Monday, January 30, 2012

they'll start over on the ruined cities, take the rubble left behind and make it new.

wow, it has been too long. i am loving the sound of my fingers typing out these thoughts. i feel like so much has happened AND hasn’t happened since being back stateside. it has now been almost 6 months since i have returned. 6 months is enough to make it no longer feel recent, but yet still enough to merit “not terribly too long ago”... it seems like a distant dream that i was even in australia. i kind of hate that. i kind of hate the fact that i am forgetting little things about australia everyday. i go on about daily life and fail to remember such a life changing season...
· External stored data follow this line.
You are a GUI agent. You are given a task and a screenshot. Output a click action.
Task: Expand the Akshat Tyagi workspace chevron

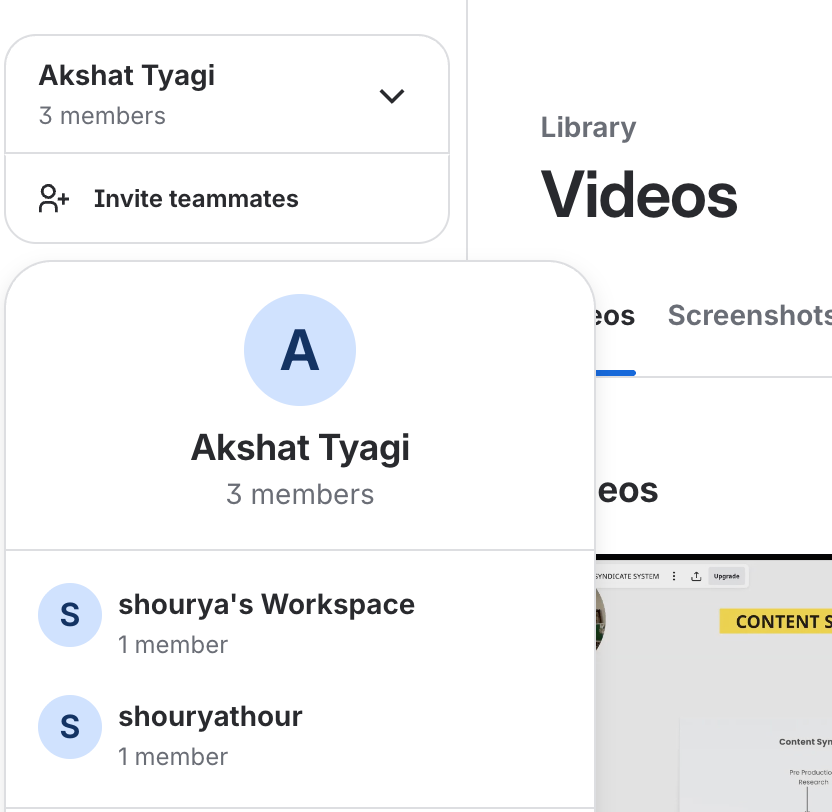point(392,96)
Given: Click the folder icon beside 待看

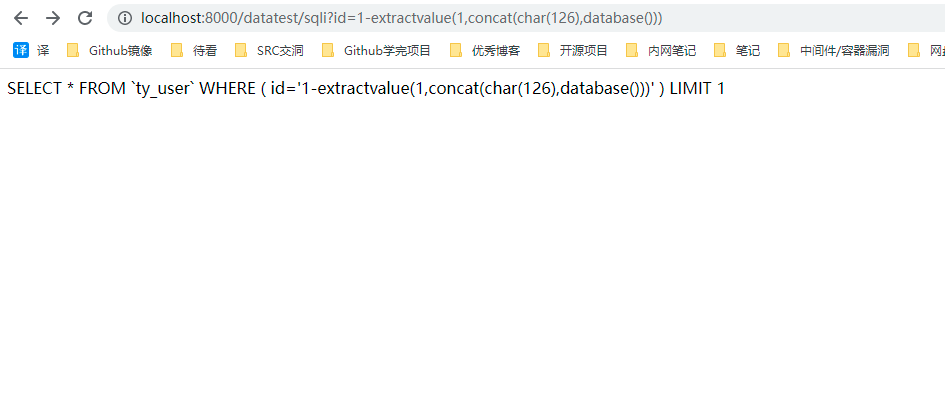Looking at the screenshot, I should click(177, 50).

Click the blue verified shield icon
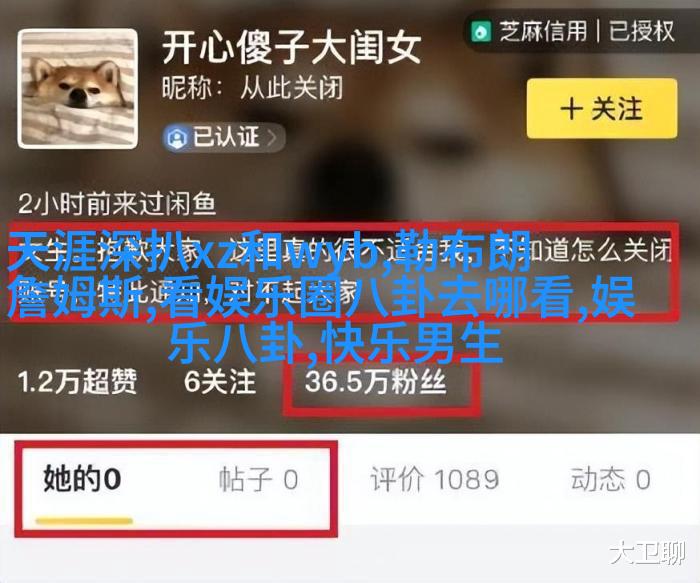click(177, 137)
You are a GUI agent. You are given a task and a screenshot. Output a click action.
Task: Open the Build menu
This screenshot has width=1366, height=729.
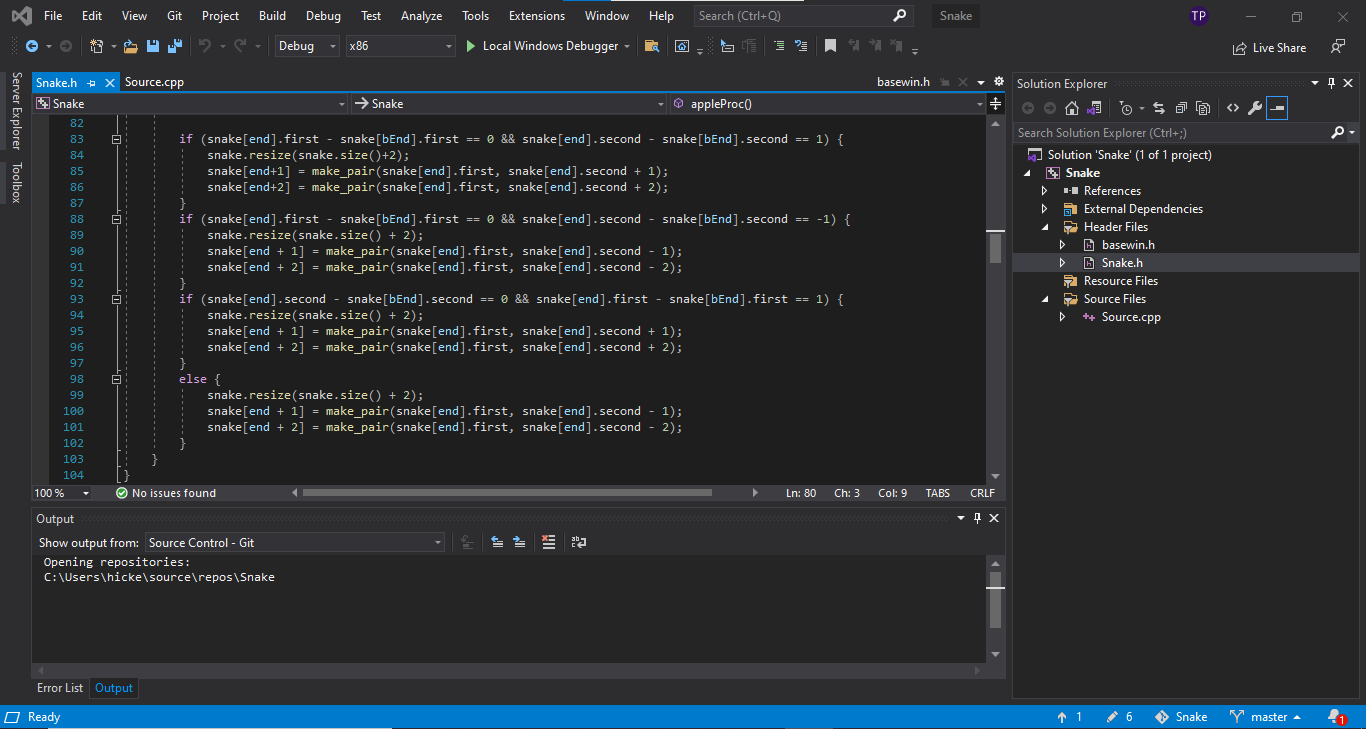[272, 16]
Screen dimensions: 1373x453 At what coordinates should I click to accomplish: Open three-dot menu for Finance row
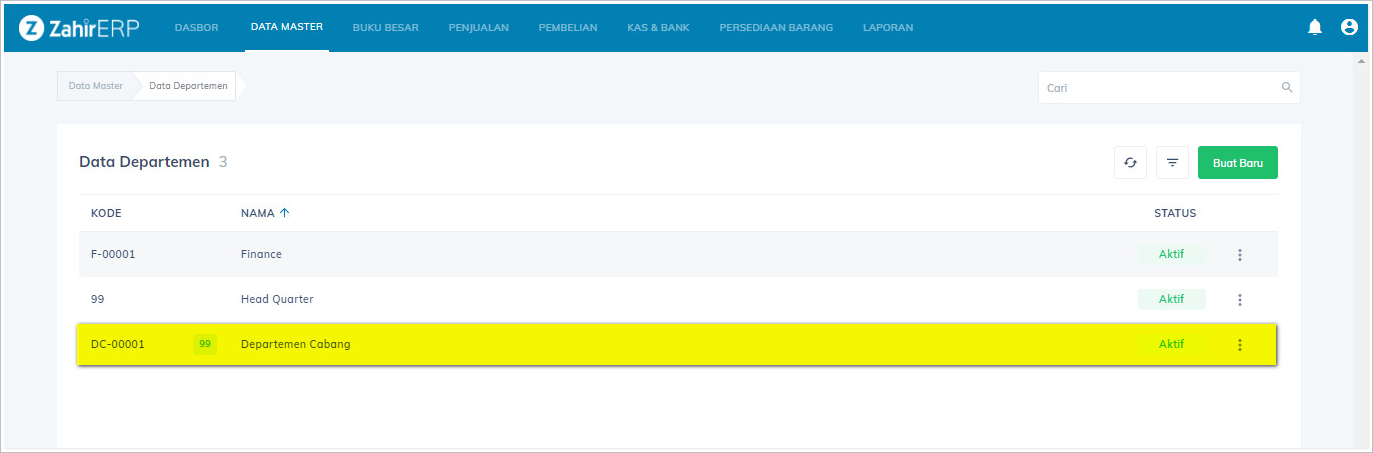point(1240,255)
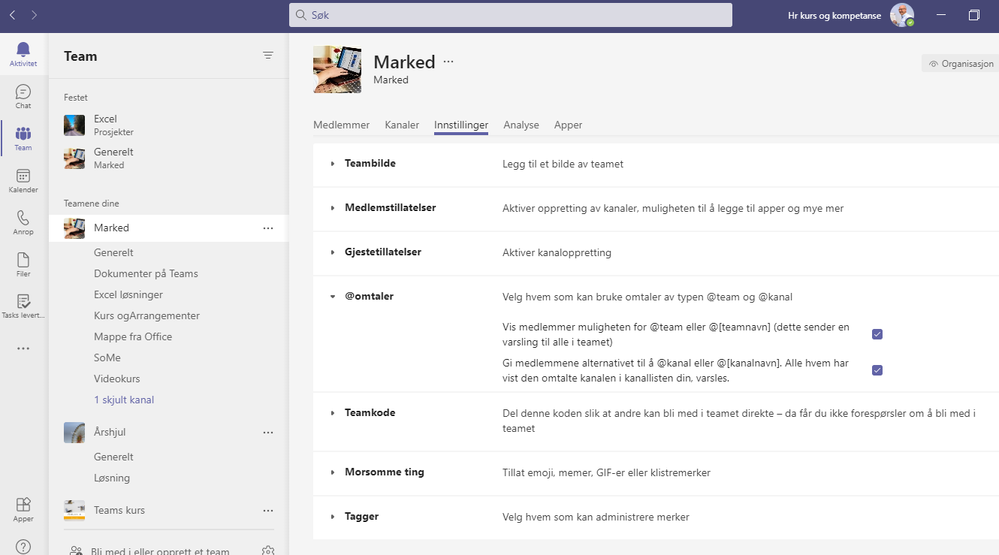999x555 pixels.
Task: Open the Anrop phone icon
Action: [x=23, y=222]
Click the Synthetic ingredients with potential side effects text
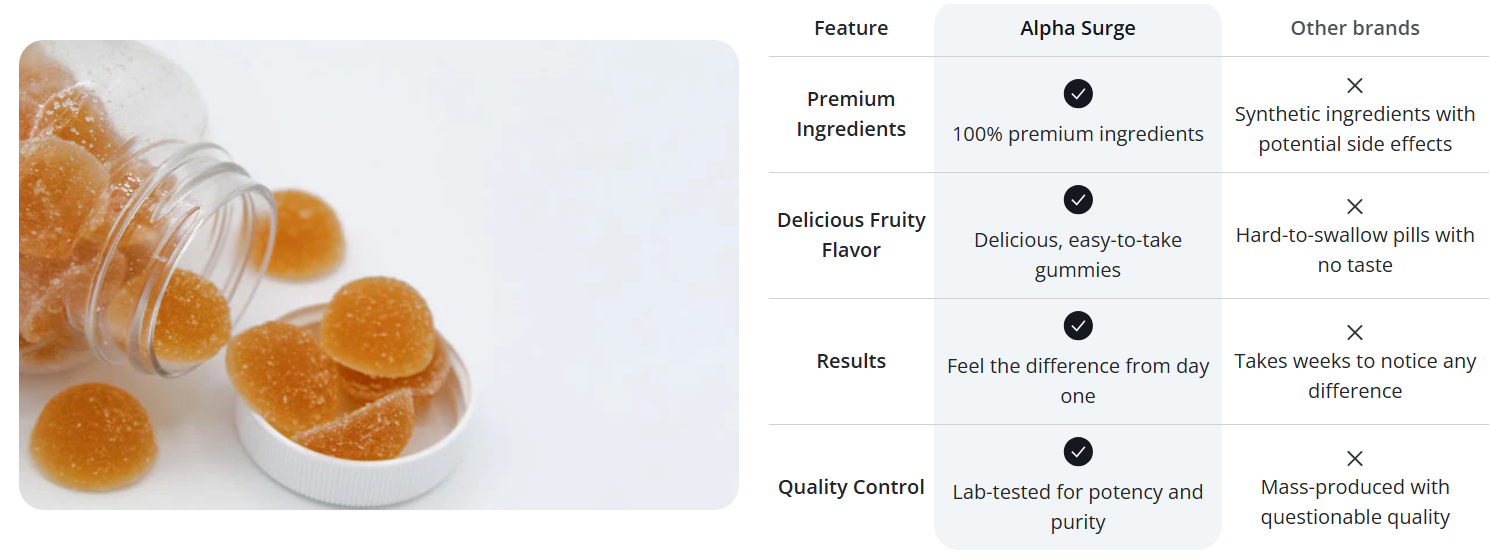1491x556 pixels. click(x=1355, y=129)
it is funny how things become familiar again so quickly. how conversations formerly started with excited, “TELL ME ALL ABOUT AUSTRALIA!” turn into quick hellos and goodbyes. selfishly, i think- “wait, there is so much more to talk about!” but, snap back to the reality of my situation, recognizing it has been half a year gone...and everyone has carried on with their lives. there is no one ringing my skype regularly to hear about my amazing adventures or blowing up my message box on facebook anticipating the next update...alas, the world spins madly on.
i get so excited when i hear and see my friends getting amazing opportunities/living out these dreams that God has created them for/and everything just seems to fall exactly into place for them... and at the same time i am jealous. i hate that jealousy is my first reaction more often than not. i am reminded of the massively unexpected ER trip I had to make a mere two days I got back to tulsa...and the disappointing news that came after...and then the struggle of finding a job...and then the reality that tulsa isn’t just a place to “visit” anymore it is where i am “all in” for now...and i so often am getting wrapped up in watching others’ lives and find myself asking, “what am I not doing right?”
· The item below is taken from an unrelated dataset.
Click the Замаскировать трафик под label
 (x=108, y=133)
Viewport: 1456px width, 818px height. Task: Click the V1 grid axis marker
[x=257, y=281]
the truth is i feel like i left australia with so many unanswered questions, with so many burdens, with so many emotions. when i got on that plane, i wasn’t even sure i wanted to sing at all anymore. like everything i had ever wanted to say had already been said better than me. i felt broken and whole all at the same time. i felt like my heart was weeping and celebrating simultaneously. like this year of slipping through the cracks was finally over, but funny enough, sad it was over. in the past six months i have been so so so overwhelmed by how much Jesus loves me...and it settles my heart’s doubtful tendencies once more. i have been overwhelmed by the way God has loved me through my brokenness. how he has been so patient and true. so loving and faithful. giving me space. giving me all the time in the world to think through all of the past years’ events. such a perfect love. and in the midst of all my timidity, sweetly urging me to risk and try again...and again...a little bit more each day. a little bit more heart here and there. i am made of different stuff than when i started this journey. so as these doubts creep in sometimes of “what am I not doing right?” i will choose to look to the cross and watch how everything falls into place for the story God is writing in me. i will choose to do what God has given my hands to do in this season. nothing more and nothing less..
 
Isaiah 61: 1- 5

The Spirit of God, the Master, is on me because God anointed me.
He sent me to preach good news to the poor,
   heal the heartbroken,
Announce freedom to all captives,
   pardon all prisoners.
God sent me to announce the year of his grace—
   a celebration of God's destruction of our enemies—
   and to comfort all who mourn,
To care for the needs of all who mourn in Zion,
   give them bouquets of roses instead of ashes,
Messages of joy instead of news of doom,
   a praising heart instead of a languid spirit.
Rename them "Oaks of Righteousness"
   planted by God to display his glory.
They'll rebuild the old ruins,
   raise a new city out of the wreckage.
They'll start over on the ruined cities,
   take the rubble left behind and make it new.





Be encouraged. Jesus loves you a lot.